▶ Work to be completed
The response must contain all of the entries, each one repeated exactly.

▶ Stored entries
════

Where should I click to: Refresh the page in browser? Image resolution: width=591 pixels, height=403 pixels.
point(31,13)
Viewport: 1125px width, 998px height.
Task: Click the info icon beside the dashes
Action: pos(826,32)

════

▶ Task output
Where should I click to: Refresh the page in browser? Image resolution: width=591 pixels, height=403 pixels.
point(31,13)
Viewport: 1125px width, 998px height.
Task: Click the info icon beside the dashes
Action: pos(826,32)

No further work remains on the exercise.